● **Written request 1**
In the forum thread on craft-store rhinestones, what item from the grocery store is suggested for covering the design while ironing?
● **Written request 2**
Write what comes next in the forum thread on craft-store rhinestones, picking up after its final sentence.

* Start Document segment *

# Rhinestones by hand- from craft store?



## kc6789 (Mar 28, 2010)

Hey, just wondering how the rhinestones from the craft store work. It says they r for shirts and stuff. I guess u set them with an iron? Do they last long? I just wanted to use a few. Thanks. 


Sent from my iPhone using TShirtForums


----------



## kc6789 (Mar 28, 2010)

Oh yeah, if u do set them with an iron, how do u avoid from the screen printed ink getting hot or touched?


Sent from my iPhone using TShirtForums


----------



## BML Builder (Jul 8, 2008)

I have used the ones from Walmart when I first started. Those worked really well but are a lot more expensive than buying in bulk and you don't get a lot of choices of colors and sizes. Michaels does sell the Swaroski stones, but they are even more expensive but are really nice to try. As far as not ironing the vinyl or screen printing, try using some parchment paper from the grocery store over the design. In a restaurant supply house you may be able to find the teflon sheets (that is what we cover our designs with). Just remember with the household iron you need to use even and constant pressure.

* End Document segment *
* Start Entries provided *

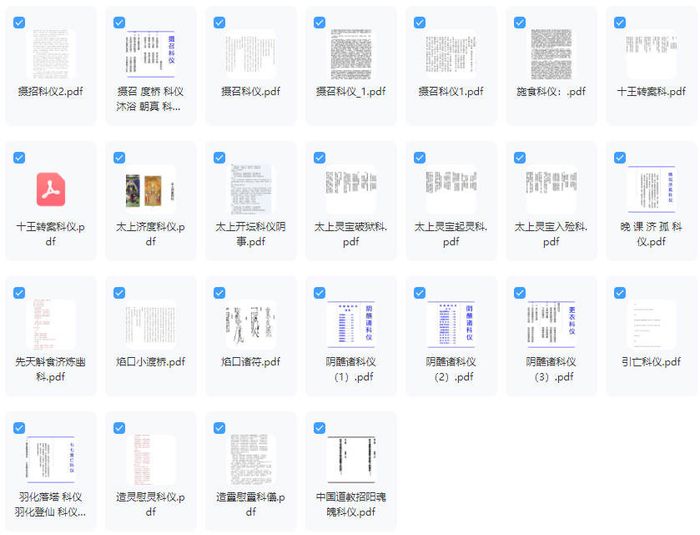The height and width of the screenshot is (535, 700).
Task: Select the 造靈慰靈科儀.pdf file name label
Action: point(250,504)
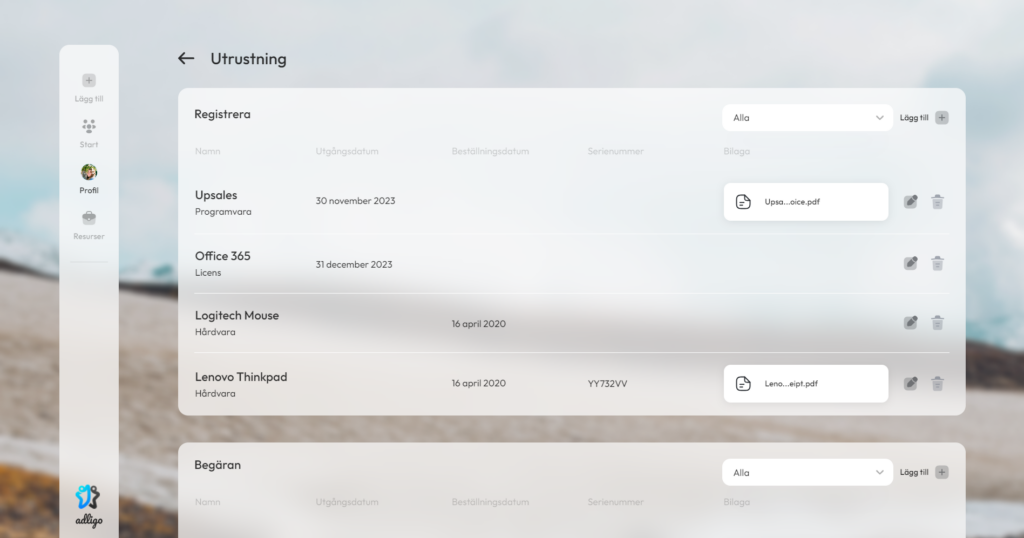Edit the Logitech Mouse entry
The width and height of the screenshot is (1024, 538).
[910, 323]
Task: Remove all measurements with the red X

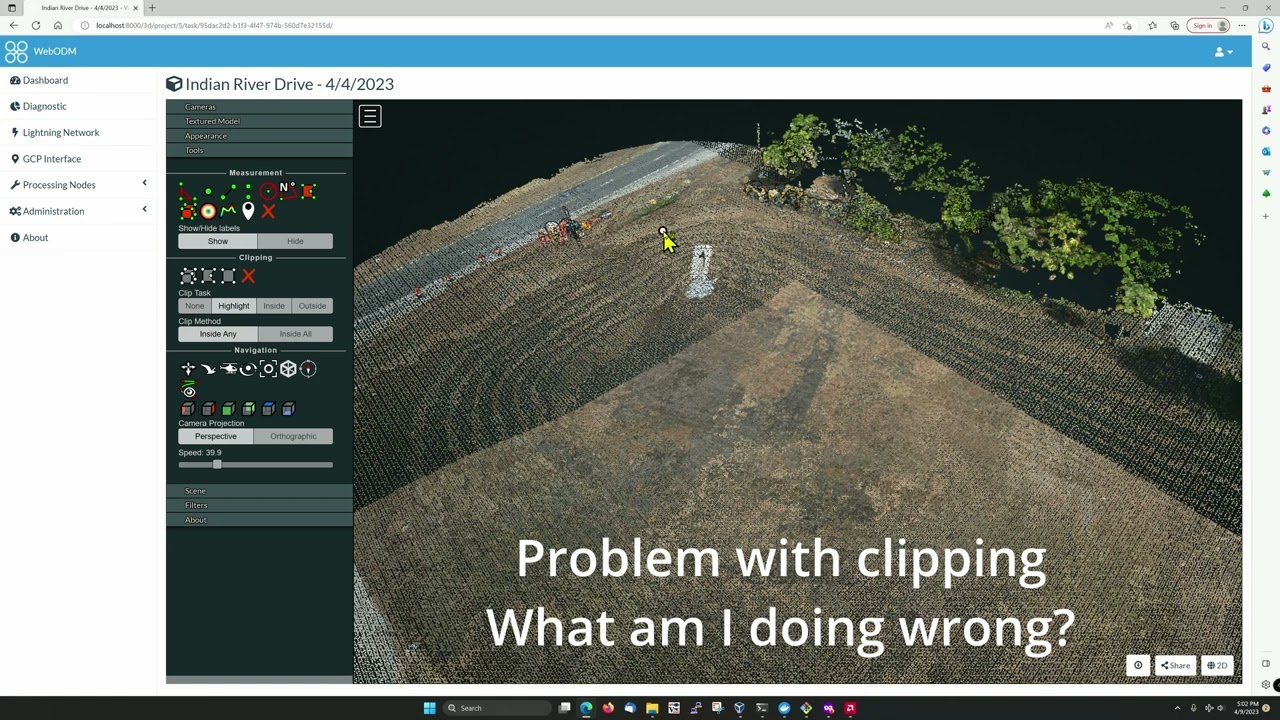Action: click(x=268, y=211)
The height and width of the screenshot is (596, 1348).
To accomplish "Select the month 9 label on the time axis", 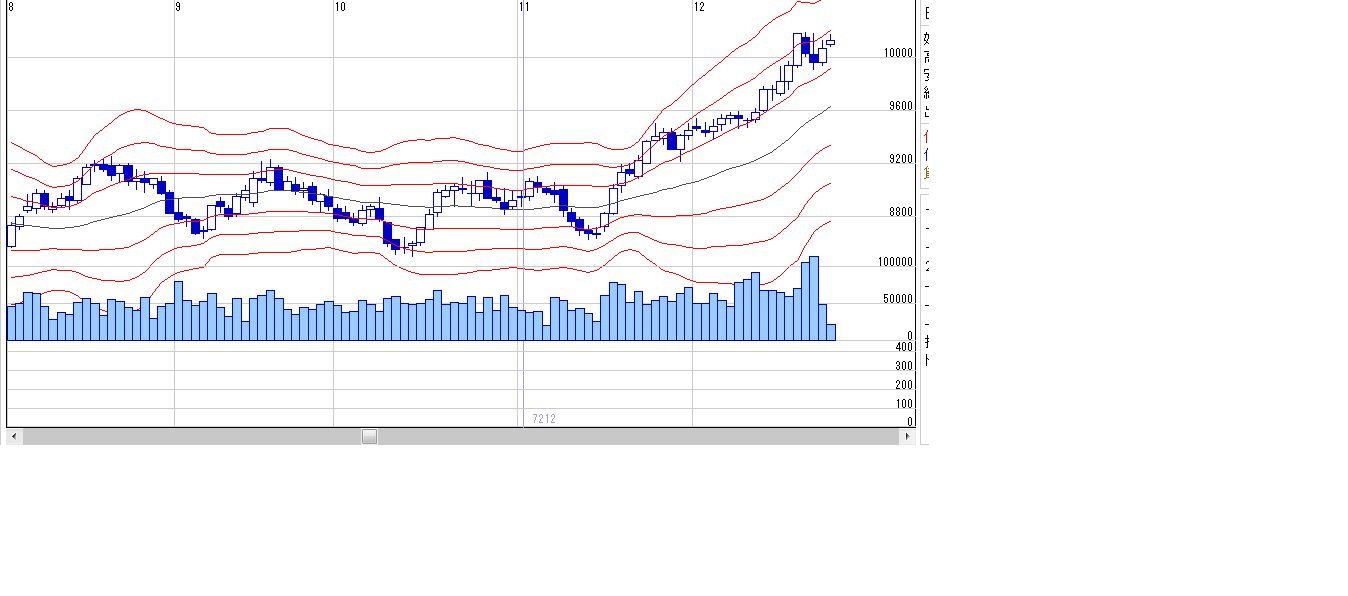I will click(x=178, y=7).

* End Entries provided *

● **Written reply 1**
Parchment paper.

● **Written reply 2**
----------



## taricp35 (Dec 10, 2008)

Those Swarovski stones in Michaels say made in China on the back and we all no that ain't so.


----------



## BML Builder (Jul 8, 2008)

taricp35 said:


> Those Swarovski stones in Michaels say made in China on the back and we all no that ain't so.


Wow, I never read the package to see that. I do know they are pretty. Prettier than some others that I have seen other places, but they are expensive. So unless you are just doing something small I wouldn't spend that kind of money on them.


----------



## lizziemaxine (Nov 14, 2007)

taricp35 said:


> Those Swarovski stones in Michaels say made in China on the back and we all no that ain't so.


That may or may not be true. At a tradeshow last year a vendor told me that Swarovski sold the name to a China manufacturer. Don't have any idea if that is true but might be for some of the products produced (such as for crafts stores).


----------



## kc6789 (Mar 28, 2010)

So is there any special kind to buy that will stick to the shirt? Like, what should the package say?


Sent from my iPhone using TShirtForums


----------



## veedub3 (Mar 29, 2007)

lizziemaxine said:


> That may or may not be true. At a tradeshow last year a vendor told me that Swarovski sold the name to a China manufacturer. Don't have any idea if that is true but might be for some of the products produced (such as for crafts stores).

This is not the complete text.